Requirement:
Every entry is to be transcribed as it stands. Images stay out.

Input:

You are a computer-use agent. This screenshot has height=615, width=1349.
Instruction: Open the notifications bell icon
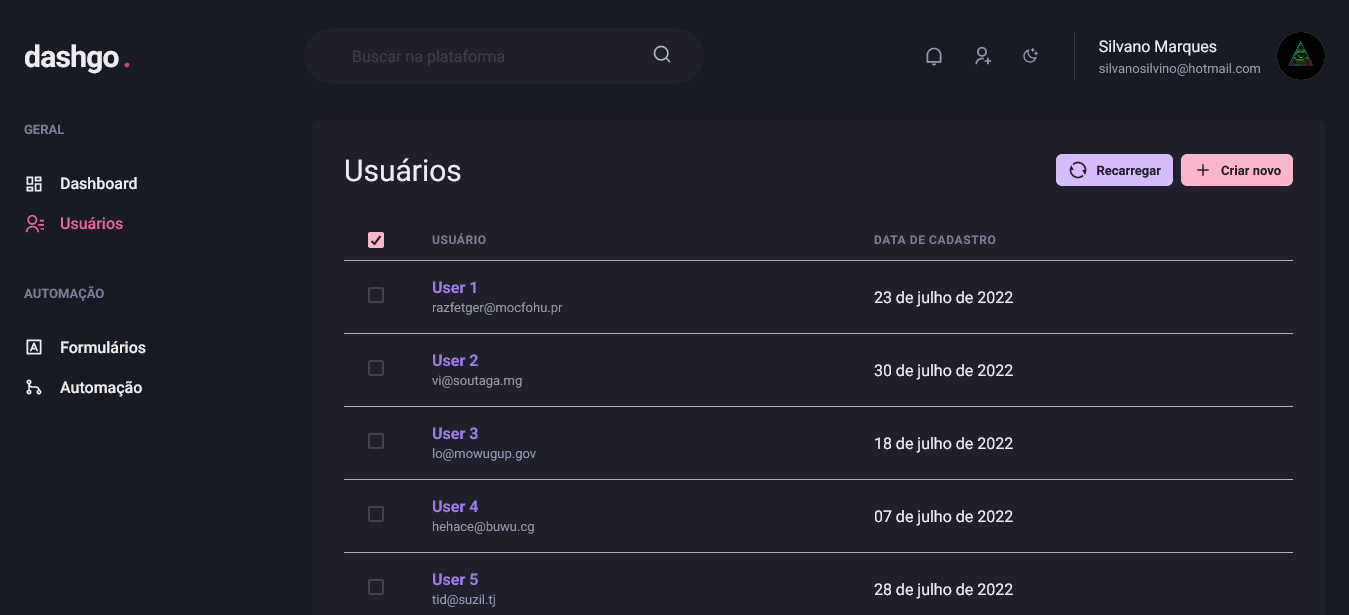(933, 56)
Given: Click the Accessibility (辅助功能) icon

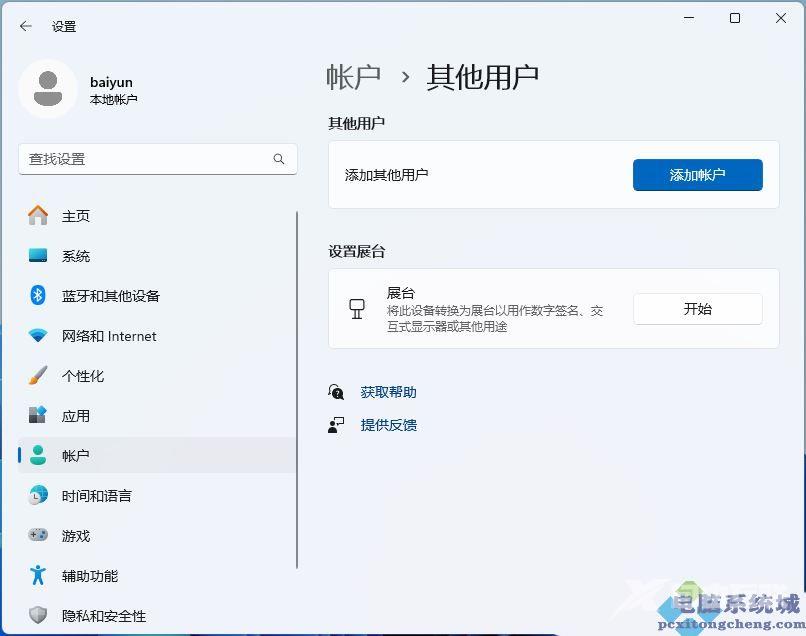Looking at the screenshot, I should pyautogui.click(x=38, y=575).
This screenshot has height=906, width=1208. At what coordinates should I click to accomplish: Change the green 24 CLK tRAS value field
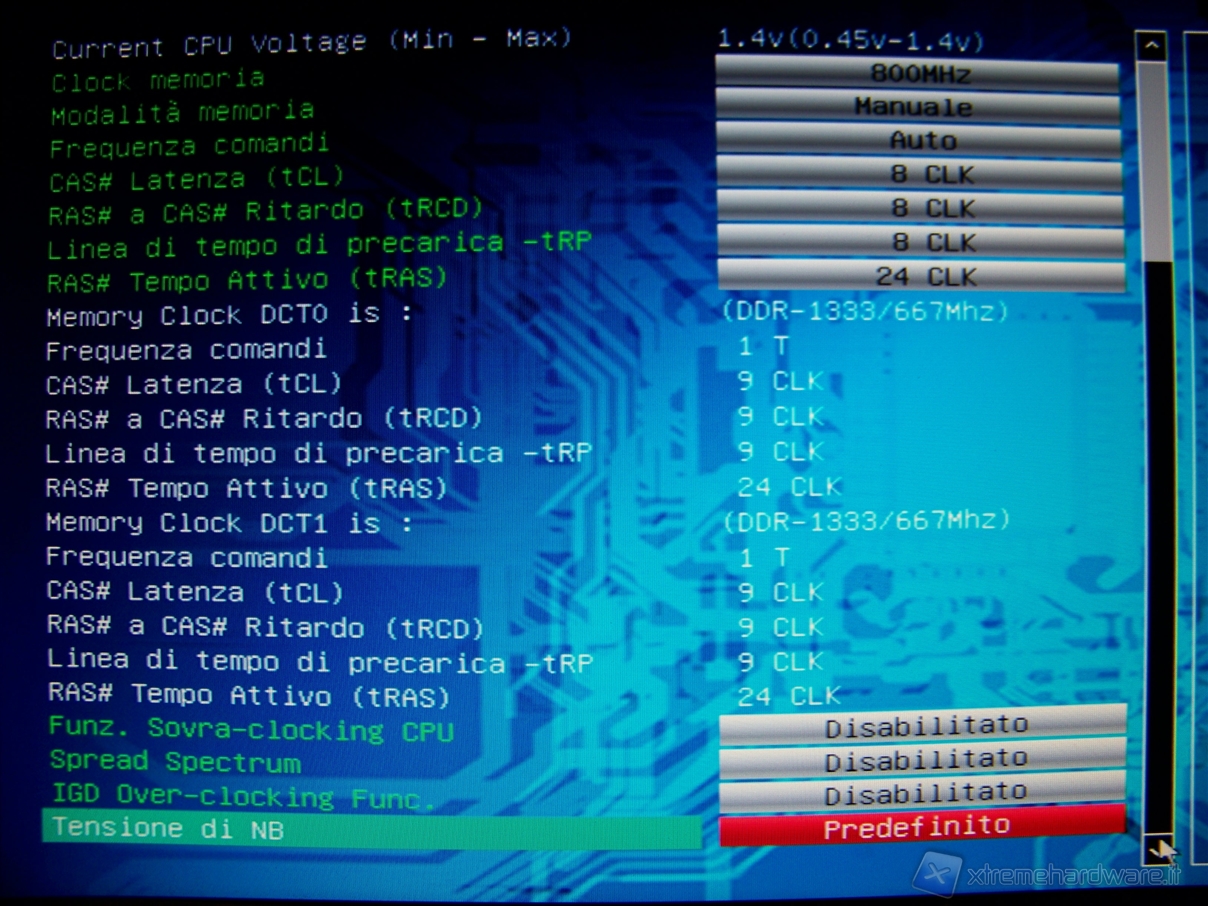click(x=921, y=275)
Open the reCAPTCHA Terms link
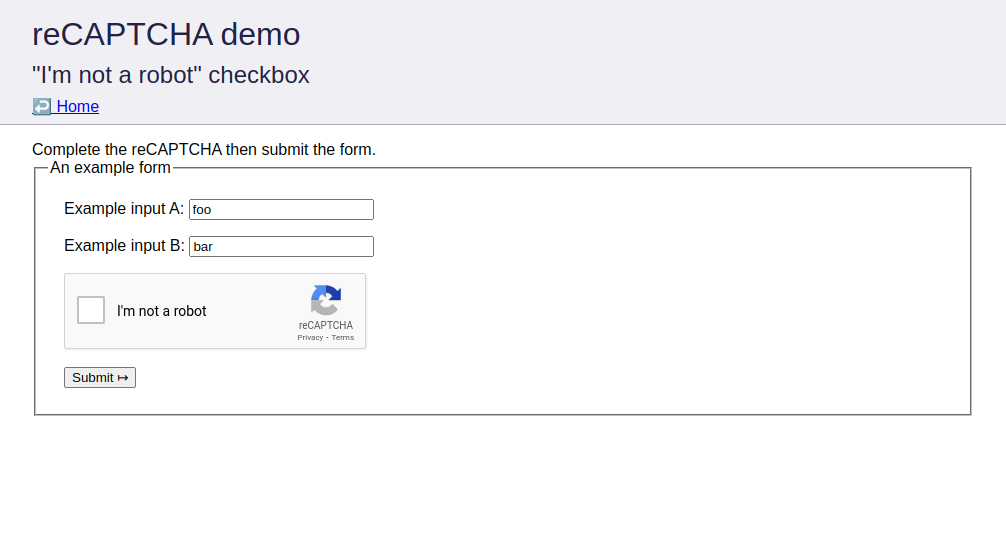Screen dimensions: 1006x547 point(343,338)
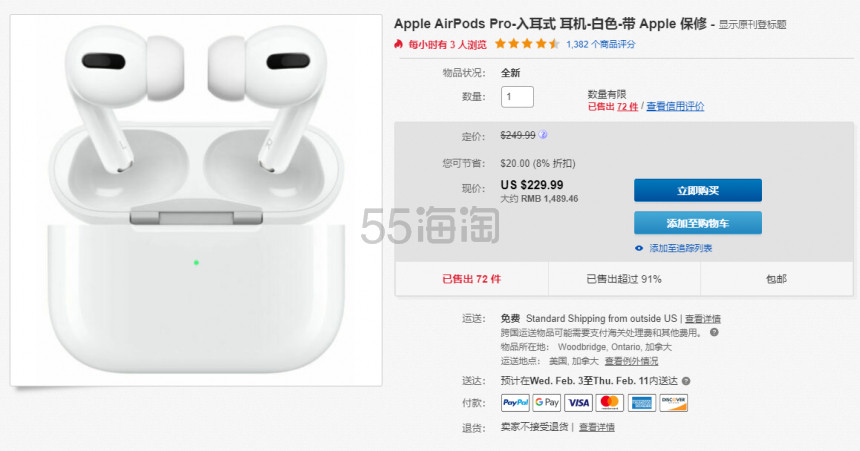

Solved problem:
You are a computer-use agent. This screenshot has height=615, width=1349.
Instruction: Open the notifications bell icon
(933, 56)
Given: Click the Accessibility (辅助功能) icon

Looking at the screenshot, I should pyautogui.click(x=38, y=575).
This screenshot has height=906, width=1208. At what coordinates should I click to accomplish: Change the green 24 CLK tRAS value field
click(x=921, y=275)
Open the reCAPTCHA Terms link
Screen dimensions: 1006x547 point(343,338)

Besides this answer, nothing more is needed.